Fiz excursões incríveis, adquiri uma
maturidade escoteira invejável. Eu só me
dedicava ao escotismo e nunca pensei em crescer no meu trabalho. Sabia que
todos gostavam de mim como eu era. Um dia pensei na minha velhice. O que seria
de mim? Quem será meu guia, ficar ao meu lado, me dar de comer, me fazer feliz?
Não pensava nisto. Só pensava no meu amor Escoteiro que vivia no meu coração.
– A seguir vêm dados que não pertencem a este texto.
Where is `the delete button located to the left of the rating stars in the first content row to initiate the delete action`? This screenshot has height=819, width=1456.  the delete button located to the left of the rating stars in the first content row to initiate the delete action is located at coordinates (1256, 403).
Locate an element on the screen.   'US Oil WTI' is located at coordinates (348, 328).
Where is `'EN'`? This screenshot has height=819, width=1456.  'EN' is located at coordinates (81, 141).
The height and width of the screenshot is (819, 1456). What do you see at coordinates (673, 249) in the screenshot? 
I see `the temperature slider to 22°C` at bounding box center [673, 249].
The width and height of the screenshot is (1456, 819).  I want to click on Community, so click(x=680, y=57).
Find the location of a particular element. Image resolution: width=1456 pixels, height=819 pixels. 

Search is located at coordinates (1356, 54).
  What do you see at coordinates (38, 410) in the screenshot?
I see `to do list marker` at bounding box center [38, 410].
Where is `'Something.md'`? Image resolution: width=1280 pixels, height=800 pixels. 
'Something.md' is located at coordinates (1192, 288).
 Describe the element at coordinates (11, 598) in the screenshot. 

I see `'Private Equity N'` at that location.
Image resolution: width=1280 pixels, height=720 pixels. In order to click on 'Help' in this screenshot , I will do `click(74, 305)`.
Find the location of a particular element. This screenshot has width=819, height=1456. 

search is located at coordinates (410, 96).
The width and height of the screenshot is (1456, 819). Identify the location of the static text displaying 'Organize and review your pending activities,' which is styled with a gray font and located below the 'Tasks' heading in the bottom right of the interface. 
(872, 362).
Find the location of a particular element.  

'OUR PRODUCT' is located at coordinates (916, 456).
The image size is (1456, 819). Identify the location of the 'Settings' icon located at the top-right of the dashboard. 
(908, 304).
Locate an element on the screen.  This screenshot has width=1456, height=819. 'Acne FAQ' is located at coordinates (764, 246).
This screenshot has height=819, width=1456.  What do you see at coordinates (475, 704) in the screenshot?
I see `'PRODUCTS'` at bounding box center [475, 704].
Mas o tempo é implacável, eu
envelheci. Aposentei-me. Sentia-me sozinha em casa e só no escotismo me sentia
bem. Minhas meninas agora eram outras. Um dia o Chefe Jerônimo me disse: -
Elizabeth, não interprete mal, você já está com mais de oitenta anos. Não pode
viver sozinha. Porque não procurar uma Casa de Repouso? Visite, conheça, veja
se tem alguma que possa lhe interessar. Lá você terá amigas para conversar,
para cantar e divertir. Sua palavras doeram, mas era uma verdade. Eu andava
mal.
Não deu outra, andei,
visitei e escolhi a minha última morada na terra. Minhas Escoteiras não se
esqueceram de mim. Chefes amigos sempre me visitavam. Todos os domingos estavam
lá. Eu adorava mesmo era o segundo domingo do mês. Minha primeira patrulha
vinha em peso sem faltar ninguém. A gente ria, cantava, chorava e lembrava os
velhos tempos dos bons acampamentos das noites geladas, dos fogos de conselho!
Ah! Quantas saudades.
- Elizabeth faleceu aos oitenta e oito anos
vitima de falência múltipla de órgãos. Nunca aquela campa no alto da Colina da
Lua viu tantos meninos, meninas, chefes e até lideres Escoteiros regionais,
nacionais e do exterior. A palma escoteira quando seu esquife desceu para sua
morada foi retumbante. Para quem pudesse ver, Elizabeth sorria ao encontrar
papai e mamãe que a abraçavam e foram voando para o céu. Dizem que uma estrela
agora é sua morada. Sempre Alerta Elizabeth!
Nota – “Elizabeth amou
o escotismo por toda sua vida. Morreu aos 88 anos em uma casa de repouso e as
enfermeiras disseram que morreu sorrindo. Com seu uniforme partiu para sua
estrela assistida por dezenas de jovens e adultos do escotismo em volta de sua
campa. Desejamos a ela boa viagem para a sua estrela no céu! Está é uma
história, mas temos muita Elizabeth por aí. Basta olhar e ver”!